Technical variations in microbiome studies can cause irreproducible results. This study identifies storage and freeze-thaw cycles as key sources, demonstrating how computational methods like RUV-III-NB can minimize their impact on microbial data.
Area of Science:
- Microbiome research
- Metagenomics
- Bioinformatics
Background:
- Microbiome studies face challenges with reproducibility due to technical variations.
- Unaccounted technical variations can obscure true biological signals and lead to incorrect conclusions.
Purpose of the Study:
- To identify major sources of technical variation in microbiome data.
- To evaluate in-silico methods for minimizing the impact of these variations.
- To improve the reliability of microbiome data analysis.
Main Methods:
- Analysis of 184 pig faecal metagenomes with introduced technical and biological variations.

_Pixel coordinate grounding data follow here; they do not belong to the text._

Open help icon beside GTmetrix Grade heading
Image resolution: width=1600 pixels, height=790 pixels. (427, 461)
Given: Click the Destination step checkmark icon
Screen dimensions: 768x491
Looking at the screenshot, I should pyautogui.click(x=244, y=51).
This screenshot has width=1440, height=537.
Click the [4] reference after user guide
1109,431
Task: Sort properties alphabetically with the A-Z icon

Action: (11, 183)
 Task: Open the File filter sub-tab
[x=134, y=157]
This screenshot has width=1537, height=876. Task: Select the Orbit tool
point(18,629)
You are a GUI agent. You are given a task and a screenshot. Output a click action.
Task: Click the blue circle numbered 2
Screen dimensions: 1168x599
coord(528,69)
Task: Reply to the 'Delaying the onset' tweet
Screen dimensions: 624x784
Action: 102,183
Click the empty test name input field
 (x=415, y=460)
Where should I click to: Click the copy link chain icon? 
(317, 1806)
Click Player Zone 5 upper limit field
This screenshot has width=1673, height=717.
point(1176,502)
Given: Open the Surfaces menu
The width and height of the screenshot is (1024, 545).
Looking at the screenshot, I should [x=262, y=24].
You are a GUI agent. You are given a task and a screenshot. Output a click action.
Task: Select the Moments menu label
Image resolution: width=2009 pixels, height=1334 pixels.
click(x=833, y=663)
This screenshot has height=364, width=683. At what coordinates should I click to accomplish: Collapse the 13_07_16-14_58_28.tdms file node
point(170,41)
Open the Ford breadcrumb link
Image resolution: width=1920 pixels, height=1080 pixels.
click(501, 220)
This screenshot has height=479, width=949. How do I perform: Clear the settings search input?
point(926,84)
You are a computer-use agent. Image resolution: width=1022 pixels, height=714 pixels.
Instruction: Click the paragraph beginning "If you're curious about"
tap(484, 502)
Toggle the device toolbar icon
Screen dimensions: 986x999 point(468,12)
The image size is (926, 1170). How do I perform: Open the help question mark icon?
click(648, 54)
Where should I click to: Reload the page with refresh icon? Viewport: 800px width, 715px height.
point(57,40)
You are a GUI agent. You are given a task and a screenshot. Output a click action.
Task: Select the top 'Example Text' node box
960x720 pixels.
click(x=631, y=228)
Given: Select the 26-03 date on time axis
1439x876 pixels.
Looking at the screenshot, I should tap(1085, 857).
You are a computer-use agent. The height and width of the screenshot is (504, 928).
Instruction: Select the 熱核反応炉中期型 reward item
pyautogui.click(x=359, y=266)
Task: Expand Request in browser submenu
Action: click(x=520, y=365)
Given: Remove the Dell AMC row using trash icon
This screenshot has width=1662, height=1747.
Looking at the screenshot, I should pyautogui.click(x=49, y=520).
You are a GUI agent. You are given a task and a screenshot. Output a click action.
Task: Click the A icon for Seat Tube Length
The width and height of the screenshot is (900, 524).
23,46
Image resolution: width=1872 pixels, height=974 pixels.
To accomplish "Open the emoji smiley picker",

- Application of the Removing Unwanted Variations-III-Negative Binomial (RUV-III-NB) method.
- Benchmarking of multiple variation correction methods (ComBat, ComBat-seq, RUVg, RUVs, RUV-III-NB).
Main Results:
- Storage conditions and freeze-thaw cycles identified as significant sources of unwanted variation.
- Technical variations impact microbial taxa non-uniformly, affecting specific classes like Bacteroidia.
- RUV-III-NB demonstrated robust performance in removing unwanted variations compared to other methods.
Conclusions:
- Careful experimental design considering technical confounders is crucial for microbiome studies.
- Incorporating technical replicates is essential for effective computational removal of unwanted variations.
- RUV-III-NB offers a reliable approach for correcting technical variations in metagenomic data.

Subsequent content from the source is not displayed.